In the current study, SA was isolated from 30 patients (48%) which was more similar to the Jackson study (with 56%) than to Smith’s (with 60%). It may be because of similarity in the manner of sampling (applying paper point instead of the swap). Sampling by swab on mucosa can involve to the orifice and remove bacteria more effectively than sampling by paper point. According to Smith et al. (27) SA can be isolated from 20% of healthy adults which is similar to Jackson et al. study (28) with the rate of isolation about 24% in adults, 36% in elderly patients and 56% in RA patients. This isolation would be greater in infants, elderly patients, RA and Sjogren’s patients and blood dyscrasias. Again in Smith study, SA isolation was about 23–48% in denture patients and 63% in denture patients with angular cheilitis. SA is classified to MSSA (Methicillin Sensitive Staph Aureus) and MRSA (Methicillin Resistant Staph Aureus).

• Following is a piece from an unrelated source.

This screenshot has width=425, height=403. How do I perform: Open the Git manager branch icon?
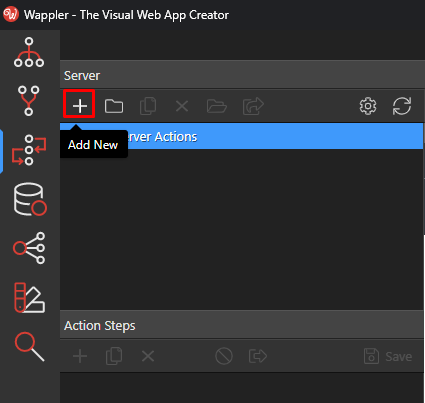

According to Smith (27) the MSSA varies between the regions being sampled from. For example, sampling with the swap from parotid duct in comparison with other regions of the mouth (tongue, buccal mucosa, floor of the mouth, and saliva) showed less isolated MRSA. Resistance was reported in only 3% of the patients, and about 97% of the patients were MSSA. The MRSA prevalence was mostly related to age, hospitalization and missing teeth. The result of this study was similar to ours.
In a review study of Turnige et al. (20), from the studies of Fong et al.(29) and Regamey et al.(30), it has been concluded that the Cephalosporins have a variable stability in front of Beta-lactamase which relates to its chemical constructions.
According to the Steckleberg et al. (31) and Carrizosa et al. (32), Cephalothin and Cephazolin were less effective in rabbit models with endocarditis. Glinka et al. (33), Vouillamoz et al. (34) and Chambers et al. (35), have concluded that the first-generation Cephalosporins are more effective than second and third-generations. None of the Cephalosporins except Cefamandole, Cefuroxime and cefaclor, are effective against SA, but it is obvious that all Cephalosporins can make primary coverage against it. Beta-lactamase Resistant Penicillins (Dicloxacillin, Nafcillin, Oxacillin and Flucloxacillin) are different from each other but this difference is not significant, and their average MIC has been calculated between 0.125 and 0.5.